Speaking on what the signs were for medical practitioners to spot a possible GBV victim, Deyalsingh said if one noticed a pattern of a person coming into casualty or clinic with suspect bruising this should raise a red flag. However, he explained some victims go to different hospitals so their patient file cannot be compared. He said some even give false names, which is why hospitals now ask for identification cards at the triage point.
Listing a few key signs, Deyalsingh shared, “Domestic violence should be suspected if the patient’s story does not match their injuries if they seem fearful of spouse if spouse belittles or controls the patient. One should also look for bruises or scratches on the inside of the upper arm area—that’s the grab spot. Check the patient’s face for smacks and punches. And bald spots caused by hair pulling. Also kick marks on the patient’s back and legs, mainly thighs and shins.”
He said doctors were trained to interpret signs and put a picture together.
Meanwhile, the president of the International Women’s Resource Network (IWRN), Adriana Sandrine Isaac-Rattan, stated she was unaware of any existing clinical interventions in T&T to assist battered women or victims of GBV. She said if any existed at all, they were not well known.
Isaac-Rattan revealed in the last two weeks, the network had been receiving an influx of victims requiring clinical intervention. And stated, clinical intervention was critically important for women who have experienced any type of violence particularly rape and intimate-partner violence.
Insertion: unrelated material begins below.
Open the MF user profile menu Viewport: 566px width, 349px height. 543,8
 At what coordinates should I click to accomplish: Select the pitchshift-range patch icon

She said because of this need the network was working on expanding its existing clinical intervention programmes offered to its clients. Isaac-Rattan said these programmes were headed by a licensed clinical social worker specialising with children, adolescents, adults, and seniors.
Asked to comment on the importance of women utilising such interventions, Isaac-Rattan said it was important to note, the time period for each case varied depending on the level of emotional and psychological turbulence involved.